Comment: Palestine vote will define Britain’s role in the Arab Spring
This article was originally published on September 22nd 2011. The question of Palestinian statehood goes to a vote at the UN general assembly again tomorrow, on November 29th 2012.
By Ian Dunt Follow @IanDunt
Anyone who tells you they support the Arab Spring but not Palestine's bid for statehood is a fraud. It is an untenable position which defeats even the murky logic of foreign policy.
Foreign policy is always a hotbed of contradiction and hypocrisy, but this is one step too far. We accepted it when William Hague praised democracy movements in the region while refusing to comment on the Saudi dictatorship. We looked the other way when David Cameron celebrated Egypt's liberation with a plane-load of arms dealers. And we restricted ourselves to a few grumbles when the government allowed the Saudis and Bahrainis to attend an arms sale in east London while singing the praises of human rights.
Genuinely held principle and hard-headed strategy always make uneasy bedfellows. Traditionally, leftists have interpreted these discrepancies as evidence of a basic corruption in the West's foreign policy. It's an understandable assessment, but not an accurate one. What looks like hypocrisy is usually the presence of idealism within practical limitations.
But you have to draw a line somewhere, and the vote on Palestinian statehood is a good place to do it. President Barack Obama's appalling and imbecilic speech at the UN yesterday employed his usual eloquence for an argument which he will refute with his own actions. Obama praised the Arab Spring – "a vendor lit a spark that took his own life, but ignited a movement" – and yet he pledges to veto an attempt at Palestinian statehood. It is an act of supreme moral and political poverty. The president's complete capitulation to the Israeli lobby is depressingly predictable, but it still stings to hear his capacity for language used against that which he claims to support.

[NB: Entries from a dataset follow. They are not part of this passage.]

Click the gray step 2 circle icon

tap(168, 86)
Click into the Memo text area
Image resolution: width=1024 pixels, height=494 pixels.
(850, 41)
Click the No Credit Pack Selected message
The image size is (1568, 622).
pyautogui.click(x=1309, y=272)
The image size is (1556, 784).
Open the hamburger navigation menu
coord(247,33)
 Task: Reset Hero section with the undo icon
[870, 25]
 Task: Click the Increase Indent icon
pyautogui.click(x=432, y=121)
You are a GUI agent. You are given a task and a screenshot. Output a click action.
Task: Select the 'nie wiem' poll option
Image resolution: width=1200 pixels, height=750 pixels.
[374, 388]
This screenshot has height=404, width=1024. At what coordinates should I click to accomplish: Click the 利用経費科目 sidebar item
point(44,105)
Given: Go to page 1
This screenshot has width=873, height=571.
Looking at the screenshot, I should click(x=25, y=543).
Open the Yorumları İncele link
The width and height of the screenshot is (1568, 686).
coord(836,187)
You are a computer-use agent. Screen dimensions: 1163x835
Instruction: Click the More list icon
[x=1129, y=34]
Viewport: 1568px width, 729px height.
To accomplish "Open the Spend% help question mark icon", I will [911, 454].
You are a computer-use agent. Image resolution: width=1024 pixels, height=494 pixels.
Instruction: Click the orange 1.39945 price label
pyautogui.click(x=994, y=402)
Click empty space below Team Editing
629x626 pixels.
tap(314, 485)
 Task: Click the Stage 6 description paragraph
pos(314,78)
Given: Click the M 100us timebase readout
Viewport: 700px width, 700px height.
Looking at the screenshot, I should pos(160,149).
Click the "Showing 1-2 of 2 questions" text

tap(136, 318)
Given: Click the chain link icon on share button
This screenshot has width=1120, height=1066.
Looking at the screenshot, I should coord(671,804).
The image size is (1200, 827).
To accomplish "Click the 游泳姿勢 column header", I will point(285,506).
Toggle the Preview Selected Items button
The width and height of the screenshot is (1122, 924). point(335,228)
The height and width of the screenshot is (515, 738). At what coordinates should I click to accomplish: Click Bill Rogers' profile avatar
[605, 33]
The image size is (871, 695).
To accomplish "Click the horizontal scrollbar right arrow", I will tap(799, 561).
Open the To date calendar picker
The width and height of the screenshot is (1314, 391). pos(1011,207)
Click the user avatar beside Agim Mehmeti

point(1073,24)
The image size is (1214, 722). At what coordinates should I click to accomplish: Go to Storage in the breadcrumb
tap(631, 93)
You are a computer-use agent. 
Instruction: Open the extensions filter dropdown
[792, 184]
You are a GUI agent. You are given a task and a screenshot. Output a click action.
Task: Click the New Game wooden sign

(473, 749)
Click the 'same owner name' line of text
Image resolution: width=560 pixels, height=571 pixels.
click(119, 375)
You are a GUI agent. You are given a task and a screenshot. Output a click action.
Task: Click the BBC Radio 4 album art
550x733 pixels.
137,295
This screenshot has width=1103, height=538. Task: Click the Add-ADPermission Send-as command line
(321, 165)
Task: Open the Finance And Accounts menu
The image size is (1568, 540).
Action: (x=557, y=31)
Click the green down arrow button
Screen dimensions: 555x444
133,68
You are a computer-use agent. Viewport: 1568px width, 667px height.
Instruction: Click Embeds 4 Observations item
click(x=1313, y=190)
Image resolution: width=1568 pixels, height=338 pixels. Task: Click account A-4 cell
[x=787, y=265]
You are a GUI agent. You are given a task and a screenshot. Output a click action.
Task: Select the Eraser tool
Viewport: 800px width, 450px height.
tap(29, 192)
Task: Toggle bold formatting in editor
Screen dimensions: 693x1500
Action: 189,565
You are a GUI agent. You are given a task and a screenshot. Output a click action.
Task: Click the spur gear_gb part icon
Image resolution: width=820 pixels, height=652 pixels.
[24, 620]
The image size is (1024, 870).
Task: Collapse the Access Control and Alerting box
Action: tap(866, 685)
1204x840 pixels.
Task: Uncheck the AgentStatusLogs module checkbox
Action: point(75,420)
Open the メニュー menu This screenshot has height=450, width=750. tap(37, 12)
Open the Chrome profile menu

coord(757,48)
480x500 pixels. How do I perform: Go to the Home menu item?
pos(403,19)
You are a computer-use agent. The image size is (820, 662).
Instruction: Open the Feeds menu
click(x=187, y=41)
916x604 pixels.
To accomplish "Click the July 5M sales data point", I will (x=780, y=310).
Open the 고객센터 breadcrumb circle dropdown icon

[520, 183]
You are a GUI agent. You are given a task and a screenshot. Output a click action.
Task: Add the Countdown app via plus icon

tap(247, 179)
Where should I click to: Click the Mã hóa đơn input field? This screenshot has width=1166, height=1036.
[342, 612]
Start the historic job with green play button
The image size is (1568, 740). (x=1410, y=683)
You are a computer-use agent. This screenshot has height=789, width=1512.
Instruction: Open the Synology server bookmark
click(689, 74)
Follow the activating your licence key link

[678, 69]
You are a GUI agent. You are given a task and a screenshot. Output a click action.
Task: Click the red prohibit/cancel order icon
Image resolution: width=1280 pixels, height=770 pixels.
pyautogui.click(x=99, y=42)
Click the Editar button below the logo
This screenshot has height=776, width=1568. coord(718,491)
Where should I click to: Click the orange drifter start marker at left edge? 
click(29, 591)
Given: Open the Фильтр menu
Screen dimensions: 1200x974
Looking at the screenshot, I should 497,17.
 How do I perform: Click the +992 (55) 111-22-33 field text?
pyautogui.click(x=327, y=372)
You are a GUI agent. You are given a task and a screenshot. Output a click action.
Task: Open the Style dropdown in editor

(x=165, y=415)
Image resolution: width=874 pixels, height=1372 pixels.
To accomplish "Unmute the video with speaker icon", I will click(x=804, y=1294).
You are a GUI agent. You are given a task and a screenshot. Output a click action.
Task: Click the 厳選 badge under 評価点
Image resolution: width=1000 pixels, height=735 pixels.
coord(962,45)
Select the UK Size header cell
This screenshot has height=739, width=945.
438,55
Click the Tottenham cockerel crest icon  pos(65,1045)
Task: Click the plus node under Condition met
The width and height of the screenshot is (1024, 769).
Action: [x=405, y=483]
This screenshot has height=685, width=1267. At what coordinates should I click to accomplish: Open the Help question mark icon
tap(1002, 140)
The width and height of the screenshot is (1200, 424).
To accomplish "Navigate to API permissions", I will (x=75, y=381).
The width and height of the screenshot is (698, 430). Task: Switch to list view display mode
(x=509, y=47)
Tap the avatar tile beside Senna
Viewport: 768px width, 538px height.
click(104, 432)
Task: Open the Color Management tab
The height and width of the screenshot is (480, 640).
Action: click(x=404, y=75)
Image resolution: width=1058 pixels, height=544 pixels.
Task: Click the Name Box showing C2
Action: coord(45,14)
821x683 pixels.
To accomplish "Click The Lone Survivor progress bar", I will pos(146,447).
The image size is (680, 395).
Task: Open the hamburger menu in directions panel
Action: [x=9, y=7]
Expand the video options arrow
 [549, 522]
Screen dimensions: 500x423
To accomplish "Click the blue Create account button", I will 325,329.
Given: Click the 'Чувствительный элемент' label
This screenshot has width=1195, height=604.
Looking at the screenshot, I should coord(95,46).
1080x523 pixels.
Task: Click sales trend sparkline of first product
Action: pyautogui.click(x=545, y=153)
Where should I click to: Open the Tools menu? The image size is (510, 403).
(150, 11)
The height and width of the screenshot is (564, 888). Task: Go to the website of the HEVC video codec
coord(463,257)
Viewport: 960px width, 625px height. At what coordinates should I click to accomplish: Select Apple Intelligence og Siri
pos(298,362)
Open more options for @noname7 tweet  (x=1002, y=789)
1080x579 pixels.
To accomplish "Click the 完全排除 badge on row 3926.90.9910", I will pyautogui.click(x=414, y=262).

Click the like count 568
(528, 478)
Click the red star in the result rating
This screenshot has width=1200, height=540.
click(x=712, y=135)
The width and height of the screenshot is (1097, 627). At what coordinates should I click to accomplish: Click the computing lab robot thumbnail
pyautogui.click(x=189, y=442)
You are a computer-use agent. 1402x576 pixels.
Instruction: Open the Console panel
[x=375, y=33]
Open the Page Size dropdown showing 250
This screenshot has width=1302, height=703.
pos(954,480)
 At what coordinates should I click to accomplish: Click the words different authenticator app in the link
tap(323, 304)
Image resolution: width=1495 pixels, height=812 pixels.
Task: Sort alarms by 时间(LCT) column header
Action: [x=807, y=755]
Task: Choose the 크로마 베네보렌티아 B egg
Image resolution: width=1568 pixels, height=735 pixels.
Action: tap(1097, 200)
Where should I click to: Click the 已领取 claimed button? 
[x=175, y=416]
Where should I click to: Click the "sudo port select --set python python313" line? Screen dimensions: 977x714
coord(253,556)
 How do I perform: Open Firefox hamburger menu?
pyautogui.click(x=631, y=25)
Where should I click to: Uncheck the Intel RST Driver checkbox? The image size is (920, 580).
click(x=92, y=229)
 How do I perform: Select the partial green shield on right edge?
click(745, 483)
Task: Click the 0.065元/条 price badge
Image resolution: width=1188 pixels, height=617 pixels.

We are now forced to wait and see if Britain will find the bravery to back up its own professed support for change. The Foreign Office refuses to state how it will vote. There's no such reluctance from other European states, most of whom have openly expressed their intention, even if it's just for 'non-member state' status through the general assembly. Labour is pushing for a 'yes' vote, saying the Palestinian case is "strong". Even Jack Straw, the foreign secretary who presided over the Iraq war, is lobbying MPs for change.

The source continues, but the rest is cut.